Skip to main content
Kettlebell EMOM Builder
Overview
Swapping an exercise in version 2.1.0 of Kettlebell EMOM Builder

Version 2.1.0: Train How You Feel

March 28, 2026
2 min read

Some days your shoulder feels off. Some days you’ve already done presses at work, hunched over a keyboard for six hours, and the last thing you want is more overhead loading. The algorithm doesn’t know that. You do.

Version 2.1.0 adds the ability to swap any exercise in a generated workout before you start. The structure stays intact - the Heavy-Core-Finisher sequencing, the phase logic, the back-safe selection. Only the specific movement changes. Tap an exercise you don’t want, pick a replacement from the same phase, and train.

Why Phase-Aware Swapping Matters

A straight list of exercises is easy to shuffle. The problem is that shuffling breaks the logic. The algorithm places heavy anterior-loaded movements early, when form is sharp. Core work lands in the middle. Finishers close the session with lower-intensity movements that are safe under fatigue.

When you swap an exercise, the replacement comes from the same phase. You cannot accidentally pull a heavy compound into the finisher slot or drop a goblet squat where a carry should be. The back-safe architecture holds even when you customise.
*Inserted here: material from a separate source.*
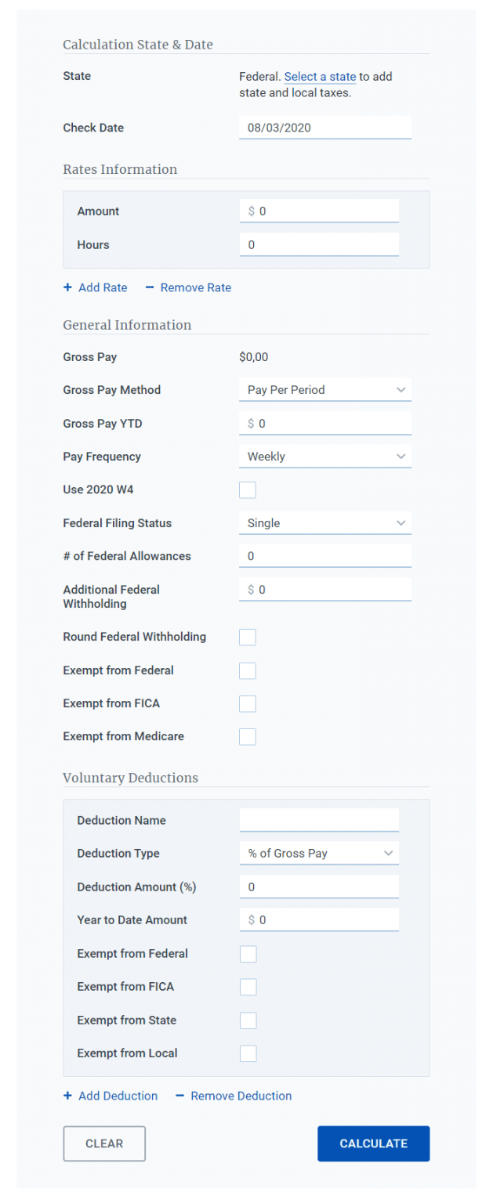
Task: Click the plus icon to Add Deduction
Action: pos(67,1096)
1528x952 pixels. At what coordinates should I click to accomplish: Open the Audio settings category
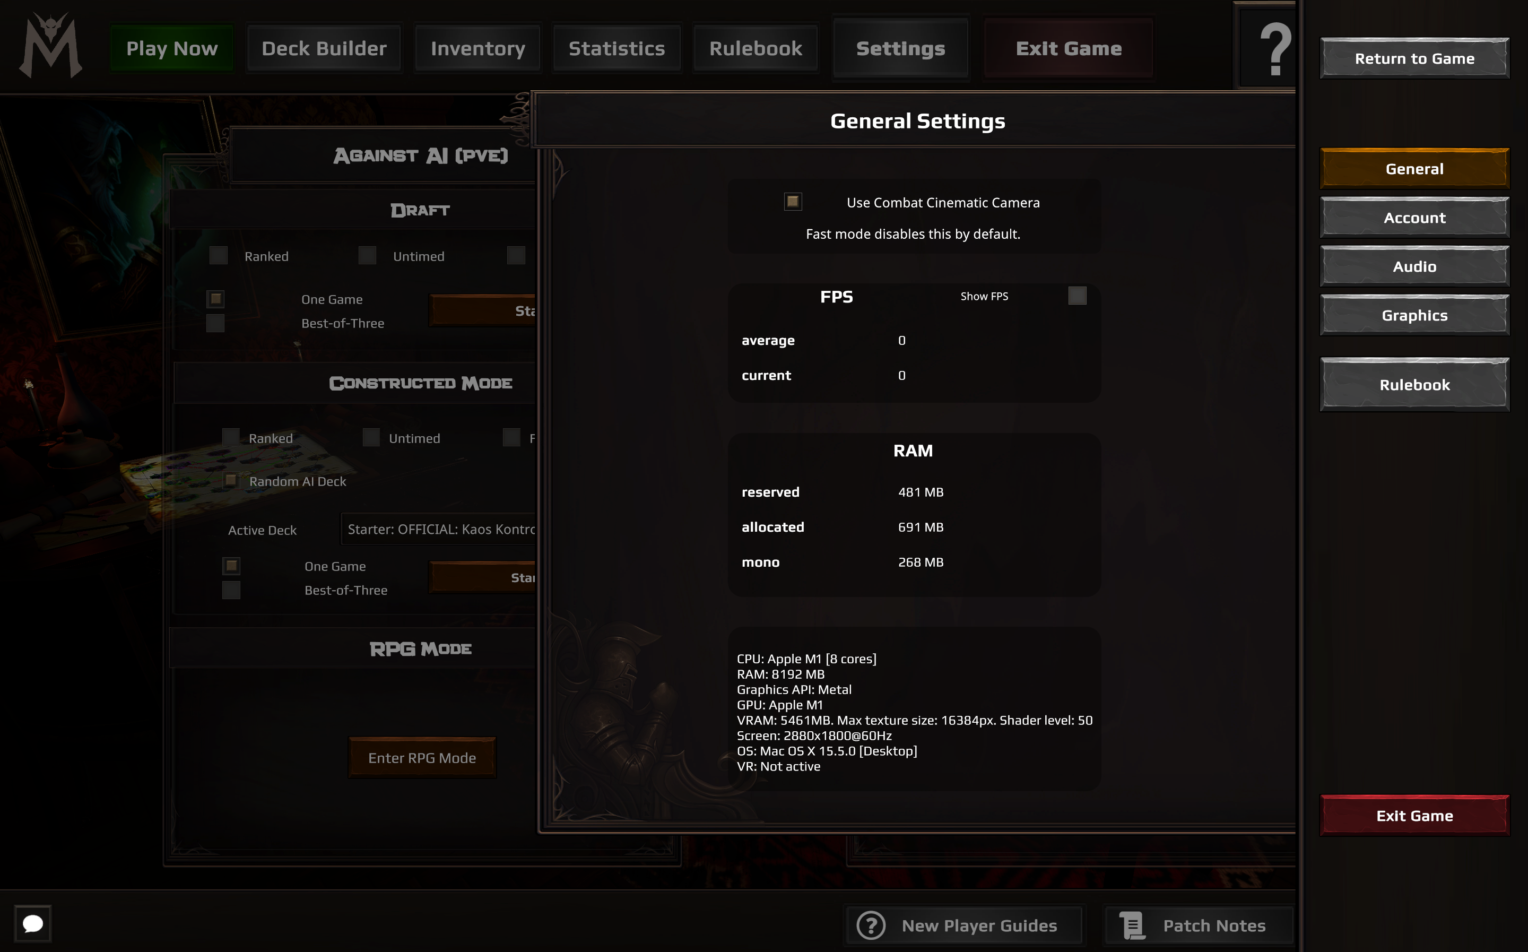[1414, 266]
This is the difference between modifying a workout and breaking it.

A Reworked Active Workout Screen

I wasn’t satisfied with the flow of an active workout anymore. The screen that matters most - the one you stare at while you’re breathing hard between sets - felt cluttered and inconsistent. So I spent time on it.
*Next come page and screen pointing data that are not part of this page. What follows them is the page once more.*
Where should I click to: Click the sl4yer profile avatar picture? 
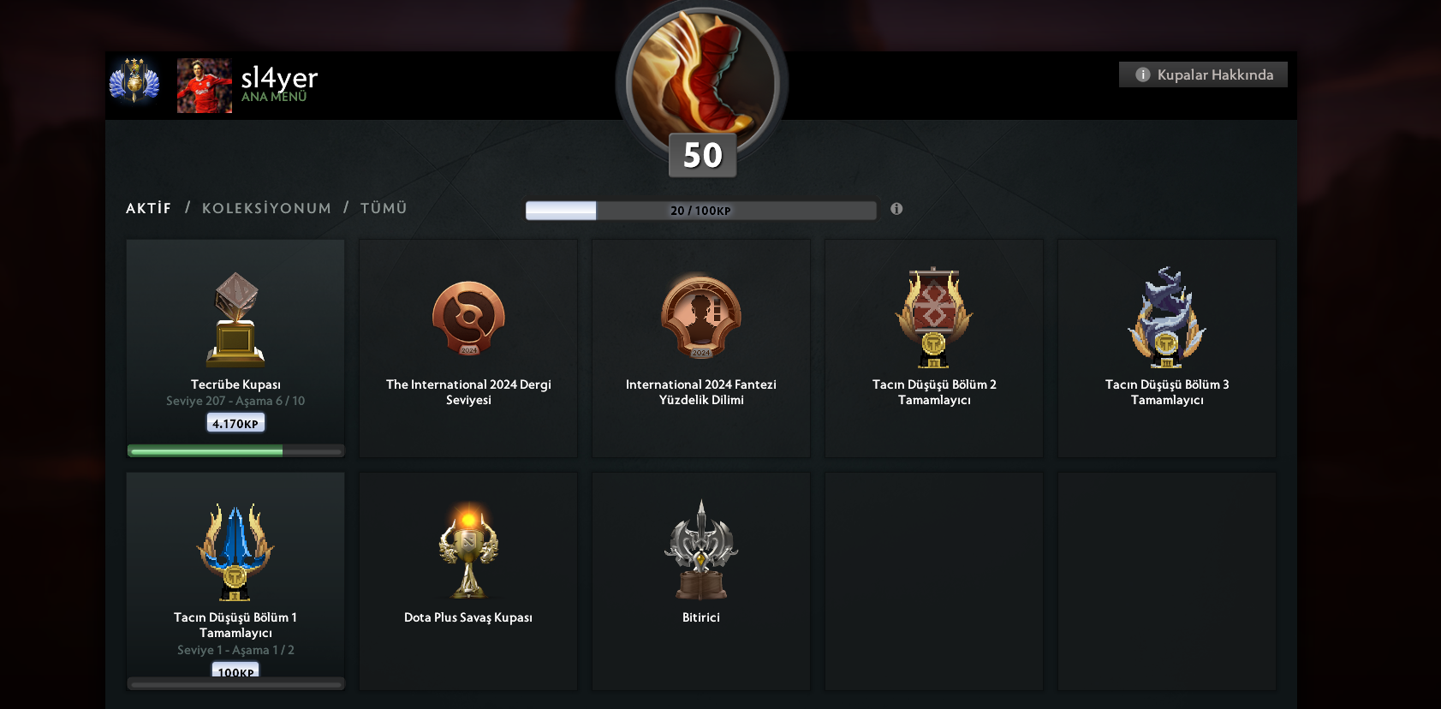click(205, 86)
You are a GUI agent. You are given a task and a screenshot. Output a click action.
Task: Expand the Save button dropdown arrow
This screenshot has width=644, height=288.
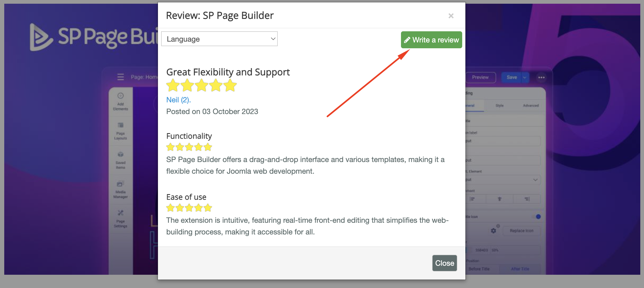click(x=525, y=77)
After testing several layouts and reworking the information hierarchy, the active workout view in 2.1.0 is significantly cleaner. Exercise number and current round moved out of the bottom action area and into the header, where they belong. You now see that context at a glance, above the current exercise name, without hunting for it.

The timer got a proper upgrade too. There’s now an outer ring around the EMOM countdown that tracks total workout time remaining. One look tells you where you are in the minute and where you are in the session.
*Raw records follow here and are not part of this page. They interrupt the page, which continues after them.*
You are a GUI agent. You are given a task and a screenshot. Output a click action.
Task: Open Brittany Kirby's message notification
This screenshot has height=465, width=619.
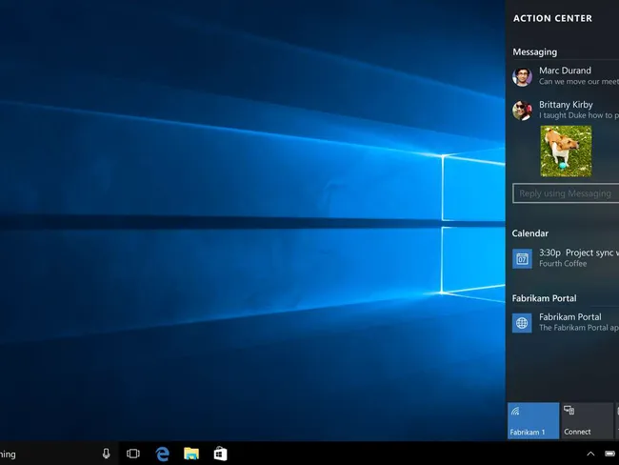pyautogui.click(x=576, y=111)
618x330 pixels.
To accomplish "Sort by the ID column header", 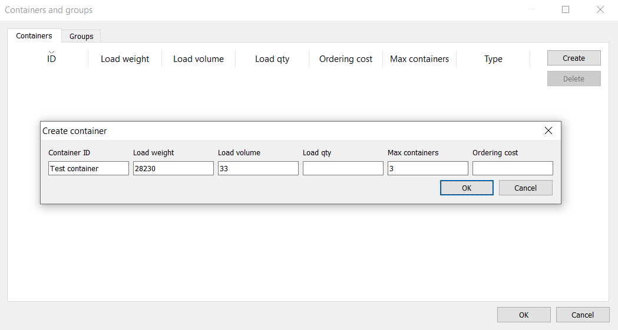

The action buttons at the bottom were rebuilt from scratch and now match the look and feel of the workout overview screen. The app finally feels like a single coherent product instead of screens that grew independently.

What Doesn’t Change

The underlying algorithm is unchanged. American Swings, Russian Twists, and any movement combining loaded spinal flexion with rotation are still excluded from generation entirely. Anterior-loaded exercises are still weighted higher in selection. The three-stage sequencing is still the foundation of every workout.

Swapping is flexibility within the structure, not a way around it.

v2.1.0 is in App Store review now. It will be available within the next day or two.